→ **Assigned task**: Tally how many lines of these entries hold the string "Brand". Return the number alone.

→ **Provided data**:
------------------------------

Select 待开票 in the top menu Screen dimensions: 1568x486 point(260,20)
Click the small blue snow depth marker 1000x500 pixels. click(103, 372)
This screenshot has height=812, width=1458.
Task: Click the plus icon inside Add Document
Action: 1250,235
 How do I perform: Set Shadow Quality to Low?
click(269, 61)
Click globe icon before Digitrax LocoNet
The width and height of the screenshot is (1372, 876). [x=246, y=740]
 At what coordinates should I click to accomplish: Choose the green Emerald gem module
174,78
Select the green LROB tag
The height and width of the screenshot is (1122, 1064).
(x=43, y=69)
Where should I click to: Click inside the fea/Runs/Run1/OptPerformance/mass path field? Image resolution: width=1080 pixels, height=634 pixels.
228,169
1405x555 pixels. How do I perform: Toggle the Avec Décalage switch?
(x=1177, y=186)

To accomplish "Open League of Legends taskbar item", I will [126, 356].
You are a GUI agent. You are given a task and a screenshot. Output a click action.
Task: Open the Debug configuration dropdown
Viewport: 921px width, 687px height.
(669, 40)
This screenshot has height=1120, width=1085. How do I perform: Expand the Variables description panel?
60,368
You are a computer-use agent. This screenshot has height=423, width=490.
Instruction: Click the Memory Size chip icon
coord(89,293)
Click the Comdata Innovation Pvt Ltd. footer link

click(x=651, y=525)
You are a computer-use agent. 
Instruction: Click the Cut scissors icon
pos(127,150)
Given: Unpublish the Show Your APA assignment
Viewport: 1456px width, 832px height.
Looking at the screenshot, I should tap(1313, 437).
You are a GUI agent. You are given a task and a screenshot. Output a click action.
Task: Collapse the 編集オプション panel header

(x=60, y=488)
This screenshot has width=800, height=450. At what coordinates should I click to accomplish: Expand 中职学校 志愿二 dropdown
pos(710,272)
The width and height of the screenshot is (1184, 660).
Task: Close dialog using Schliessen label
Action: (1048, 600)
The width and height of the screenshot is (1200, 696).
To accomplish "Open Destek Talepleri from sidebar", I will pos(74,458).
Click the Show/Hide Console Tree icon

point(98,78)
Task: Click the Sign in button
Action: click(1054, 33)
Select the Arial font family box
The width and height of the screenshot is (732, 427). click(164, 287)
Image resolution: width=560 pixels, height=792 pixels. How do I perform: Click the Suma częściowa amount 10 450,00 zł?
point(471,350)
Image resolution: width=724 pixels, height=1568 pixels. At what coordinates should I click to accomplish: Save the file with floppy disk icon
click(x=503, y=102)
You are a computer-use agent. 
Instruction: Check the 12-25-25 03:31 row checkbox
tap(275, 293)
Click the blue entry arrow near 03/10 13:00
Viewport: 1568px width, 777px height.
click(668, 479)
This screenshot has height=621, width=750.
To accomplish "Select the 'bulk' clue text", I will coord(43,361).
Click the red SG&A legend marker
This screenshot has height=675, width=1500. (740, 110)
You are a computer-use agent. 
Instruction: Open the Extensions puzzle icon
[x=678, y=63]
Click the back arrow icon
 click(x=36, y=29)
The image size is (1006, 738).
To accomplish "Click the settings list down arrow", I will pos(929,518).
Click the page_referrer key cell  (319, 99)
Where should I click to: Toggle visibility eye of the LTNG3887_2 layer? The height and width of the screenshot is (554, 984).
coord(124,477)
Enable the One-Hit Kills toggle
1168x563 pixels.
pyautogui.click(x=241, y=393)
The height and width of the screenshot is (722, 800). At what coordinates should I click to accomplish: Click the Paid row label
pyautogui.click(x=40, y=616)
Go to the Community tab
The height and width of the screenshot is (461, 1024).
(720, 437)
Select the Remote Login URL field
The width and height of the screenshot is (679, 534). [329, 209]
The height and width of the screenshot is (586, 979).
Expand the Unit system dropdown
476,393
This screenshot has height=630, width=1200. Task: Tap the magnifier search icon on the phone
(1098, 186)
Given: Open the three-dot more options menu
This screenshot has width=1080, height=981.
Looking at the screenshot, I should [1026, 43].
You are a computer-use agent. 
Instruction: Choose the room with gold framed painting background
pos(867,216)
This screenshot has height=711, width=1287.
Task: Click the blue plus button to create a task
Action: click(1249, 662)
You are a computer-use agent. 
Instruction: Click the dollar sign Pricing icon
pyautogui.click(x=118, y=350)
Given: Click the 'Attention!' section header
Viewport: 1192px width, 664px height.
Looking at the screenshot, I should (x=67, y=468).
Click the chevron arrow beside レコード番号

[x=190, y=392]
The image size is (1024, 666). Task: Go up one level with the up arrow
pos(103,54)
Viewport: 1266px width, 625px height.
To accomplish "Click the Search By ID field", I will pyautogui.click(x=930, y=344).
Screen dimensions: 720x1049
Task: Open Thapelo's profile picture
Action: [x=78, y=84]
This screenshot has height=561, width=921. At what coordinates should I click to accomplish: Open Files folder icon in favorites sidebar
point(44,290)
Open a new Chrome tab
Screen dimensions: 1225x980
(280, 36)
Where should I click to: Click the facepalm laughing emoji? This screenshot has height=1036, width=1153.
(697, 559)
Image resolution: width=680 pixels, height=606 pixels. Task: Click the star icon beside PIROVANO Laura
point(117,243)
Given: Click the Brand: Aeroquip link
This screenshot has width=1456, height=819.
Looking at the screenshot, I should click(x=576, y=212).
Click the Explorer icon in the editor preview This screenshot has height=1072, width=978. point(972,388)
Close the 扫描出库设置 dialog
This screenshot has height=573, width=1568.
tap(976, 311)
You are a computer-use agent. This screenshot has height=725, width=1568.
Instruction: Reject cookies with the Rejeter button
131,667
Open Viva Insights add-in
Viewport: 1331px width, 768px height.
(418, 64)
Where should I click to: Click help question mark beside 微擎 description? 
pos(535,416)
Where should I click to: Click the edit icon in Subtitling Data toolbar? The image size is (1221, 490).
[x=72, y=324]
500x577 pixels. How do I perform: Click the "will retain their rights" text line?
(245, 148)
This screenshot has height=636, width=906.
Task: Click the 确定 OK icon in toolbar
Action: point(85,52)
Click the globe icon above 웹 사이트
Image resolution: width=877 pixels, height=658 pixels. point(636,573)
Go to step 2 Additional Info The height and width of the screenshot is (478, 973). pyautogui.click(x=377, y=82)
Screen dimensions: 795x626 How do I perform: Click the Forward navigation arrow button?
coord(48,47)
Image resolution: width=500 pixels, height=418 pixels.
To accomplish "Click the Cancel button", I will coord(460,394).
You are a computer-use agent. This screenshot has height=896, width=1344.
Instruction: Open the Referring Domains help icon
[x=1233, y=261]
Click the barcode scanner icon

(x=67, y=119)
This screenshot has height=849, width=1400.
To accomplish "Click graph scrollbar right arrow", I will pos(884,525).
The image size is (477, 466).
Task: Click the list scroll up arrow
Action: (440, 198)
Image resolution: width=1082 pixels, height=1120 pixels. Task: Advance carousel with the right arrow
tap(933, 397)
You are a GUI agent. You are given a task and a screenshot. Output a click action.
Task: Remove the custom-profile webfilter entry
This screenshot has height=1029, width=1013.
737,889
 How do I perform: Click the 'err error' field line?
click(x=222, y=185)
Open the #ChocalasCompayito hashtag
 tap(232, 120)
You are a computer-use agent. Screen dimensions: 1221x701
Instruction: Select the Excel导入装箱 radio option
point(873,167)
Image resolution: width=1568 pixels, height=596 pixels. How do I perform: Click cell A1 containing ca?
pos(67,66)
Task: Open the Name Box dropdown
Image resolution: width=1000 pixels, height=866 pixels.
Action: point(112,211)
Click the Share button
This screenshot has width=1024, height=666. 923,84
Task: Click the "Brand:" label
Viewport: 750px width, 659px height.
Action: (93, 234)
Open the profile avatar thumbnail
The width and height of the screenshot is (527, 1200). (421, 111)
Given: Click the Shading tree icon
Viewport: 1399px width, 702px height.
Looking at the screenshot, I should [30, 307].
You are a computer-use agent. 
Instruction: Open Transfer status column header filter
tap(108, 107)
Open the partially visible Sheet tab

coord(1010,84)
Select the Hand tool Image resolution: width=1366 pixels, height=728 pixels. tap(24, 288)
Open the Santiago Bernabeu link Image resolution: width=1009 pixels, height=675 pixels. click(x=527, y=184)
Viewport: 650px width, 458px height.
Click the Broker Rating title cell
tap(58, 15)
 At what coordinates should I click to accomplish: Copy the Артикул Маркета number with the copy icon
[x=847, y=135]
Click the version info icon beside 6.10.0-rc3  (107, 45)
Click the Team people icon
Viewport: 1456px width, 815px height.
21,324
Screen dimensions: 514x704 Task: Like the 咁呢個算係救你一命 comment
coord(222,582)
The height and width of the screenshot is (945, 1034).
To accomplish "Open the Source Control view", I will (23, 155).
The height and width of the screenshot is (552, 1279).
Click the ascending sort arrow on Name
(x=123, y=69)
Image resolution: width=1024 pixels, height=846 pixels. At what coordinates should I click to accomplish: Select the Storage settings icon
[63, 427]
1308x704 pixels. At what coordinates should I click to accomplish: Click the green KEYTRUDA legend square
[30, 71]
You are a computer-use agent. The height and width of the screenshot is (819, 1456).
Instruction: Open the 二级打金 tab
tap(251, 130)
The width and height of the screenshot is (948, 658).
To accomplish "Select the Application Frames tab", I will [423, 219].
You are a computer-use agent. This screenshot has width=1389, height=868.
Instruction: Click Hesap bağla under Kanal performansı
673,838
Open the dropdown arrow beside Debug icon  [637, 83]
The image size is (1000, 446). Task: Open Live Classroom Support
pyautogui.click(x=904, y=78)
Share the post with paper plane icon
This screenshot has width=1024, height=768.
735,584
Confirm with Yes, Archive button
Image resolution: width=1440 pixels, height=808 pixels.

------------------------------

→ **Answer space**: 2